EXTRACTED DATA |
--------------------------------
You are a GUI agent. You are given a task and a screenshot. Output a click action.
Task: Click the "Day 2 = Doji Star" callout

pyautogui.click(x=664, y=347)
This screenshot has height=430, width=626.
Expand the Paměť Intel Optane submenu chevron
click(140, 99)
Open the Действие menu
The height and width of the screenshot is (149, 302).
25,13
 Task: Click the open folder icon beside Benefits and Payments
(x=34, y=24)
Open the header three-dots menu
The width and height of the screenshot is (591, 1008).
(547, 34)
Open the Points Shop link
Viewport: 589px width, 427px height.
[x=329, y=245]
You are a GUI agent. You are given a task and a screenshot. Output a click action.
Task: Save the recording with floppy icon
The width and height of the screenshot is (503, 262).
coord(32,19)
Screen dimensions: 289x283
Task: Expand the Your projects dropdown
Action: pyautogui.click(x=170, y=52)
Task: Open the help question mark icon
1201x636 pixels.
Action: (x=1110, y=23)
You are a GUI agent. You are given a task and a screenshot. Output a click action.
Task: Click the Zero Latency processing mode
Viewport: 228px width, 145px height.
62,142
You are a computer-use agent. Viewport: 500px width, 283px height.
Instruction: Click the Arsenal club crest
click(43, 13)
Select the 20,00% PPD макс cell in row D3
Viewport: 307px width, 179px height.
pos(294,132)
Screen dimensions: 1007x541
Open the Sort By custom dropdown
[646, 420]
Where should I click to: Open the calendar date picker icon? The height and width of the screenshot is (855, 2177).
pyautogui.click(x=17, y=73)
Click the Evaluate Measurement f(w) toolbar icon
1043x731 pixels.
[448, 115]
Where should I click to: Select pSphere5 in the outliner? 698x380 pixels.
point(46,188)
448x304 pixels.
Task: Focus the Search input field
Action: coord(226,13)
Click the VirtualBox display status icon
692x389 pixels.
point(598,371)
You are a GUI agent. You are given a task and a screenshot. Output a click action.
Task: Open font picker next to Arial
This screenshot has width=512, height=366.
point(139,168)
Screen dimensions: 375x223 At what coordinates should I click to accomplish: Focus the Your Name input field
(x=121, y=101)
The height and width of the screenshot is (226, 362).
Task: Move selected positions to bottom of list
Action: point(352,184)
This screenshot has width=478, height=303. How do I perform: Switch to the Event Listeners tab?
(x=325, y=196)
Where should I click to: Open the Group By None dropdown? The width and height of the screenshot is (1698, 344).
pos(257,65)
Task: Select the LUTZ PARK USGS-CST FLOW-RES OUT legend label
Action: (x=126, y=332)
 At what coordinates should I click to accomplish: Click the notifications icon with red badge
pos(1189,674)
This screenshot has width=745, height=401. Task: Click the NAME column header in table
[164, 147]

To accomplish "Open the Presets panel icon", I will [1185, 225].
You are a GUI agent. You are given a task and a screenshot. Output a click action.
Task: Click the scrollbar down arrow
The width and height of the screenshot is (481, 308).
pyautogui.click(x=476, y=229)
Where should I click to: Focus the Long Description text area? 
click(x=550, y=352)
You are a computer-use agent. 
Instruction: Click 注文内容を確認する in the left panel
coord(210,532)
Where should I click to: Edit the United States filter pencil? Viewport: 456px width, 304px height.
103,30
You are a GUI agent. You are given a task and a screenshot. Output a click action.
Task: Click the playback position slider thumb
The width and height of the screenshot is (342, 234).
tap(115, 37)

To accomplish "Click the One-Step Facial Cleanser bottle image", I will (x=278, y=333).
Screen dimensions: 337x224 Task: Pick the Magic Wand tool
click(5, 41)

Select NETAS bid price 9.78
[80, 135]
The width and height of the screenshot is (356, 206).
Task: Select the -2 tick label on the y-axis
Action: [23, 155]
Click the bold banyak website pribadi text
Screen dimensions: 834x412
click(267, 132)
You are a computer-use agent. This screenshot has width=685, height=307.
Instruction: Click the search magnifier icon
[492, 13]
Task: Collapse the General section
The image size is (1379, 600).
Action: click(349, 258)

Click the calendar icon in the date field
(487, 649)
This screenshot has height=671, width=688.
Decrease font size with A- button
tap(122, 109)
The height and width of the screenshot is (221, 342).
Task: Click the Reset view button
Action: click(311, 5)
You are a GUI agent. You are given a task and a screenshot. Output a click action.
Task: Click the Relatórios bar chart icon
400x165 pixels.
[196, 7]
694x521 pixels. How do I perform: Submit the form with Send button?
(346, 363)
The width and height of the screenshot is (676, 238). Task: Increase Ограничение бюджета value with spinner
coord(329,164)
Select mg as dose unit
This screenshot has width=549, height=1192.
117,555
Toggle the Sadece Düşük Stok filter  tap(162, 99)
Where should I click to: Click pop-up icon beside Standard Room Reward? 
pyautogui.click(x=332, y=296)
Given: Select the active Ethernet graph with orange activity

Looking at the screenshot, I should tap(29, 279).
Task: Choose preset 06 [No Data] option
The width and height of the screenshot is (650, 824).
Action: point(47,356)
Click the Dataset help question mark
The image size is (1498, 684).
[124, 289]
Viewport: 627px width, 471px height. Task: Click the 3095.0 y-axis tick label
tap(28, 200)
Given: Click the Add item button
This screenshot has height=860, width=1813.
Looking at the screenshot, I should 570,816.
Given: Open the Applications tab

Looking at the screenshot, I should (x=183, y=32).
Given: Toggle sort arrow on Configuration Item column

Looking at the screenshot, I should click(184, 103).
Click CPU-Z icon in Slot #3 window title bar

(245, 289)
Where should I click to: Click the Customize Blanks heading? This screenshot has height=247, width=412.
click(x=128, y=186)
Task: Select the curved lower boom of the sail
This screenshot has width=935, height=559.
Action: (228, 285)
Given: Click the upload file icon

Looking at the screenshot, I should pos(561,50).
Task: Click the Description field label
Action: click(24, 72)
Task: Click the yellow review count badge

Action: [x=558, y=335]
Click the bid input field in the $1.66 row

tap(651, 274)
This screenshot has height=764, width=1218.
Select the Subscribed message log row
--------------------------------
WHAT NEEDS TO BE DONE |
Write out the material above exactly, please, from its first line up to and including the line where "This screenshot has height=430, width=626." appears, and stop there.

SOLUTION TO THE PROBLEM |
You are a GUI agent. You are given a task and a screenshot. Output a click action.
Task: Click the "Day 2 = Doji Star" callout

pyautogui.click(x=664, y=347)
This screenshot has height=430, width=626.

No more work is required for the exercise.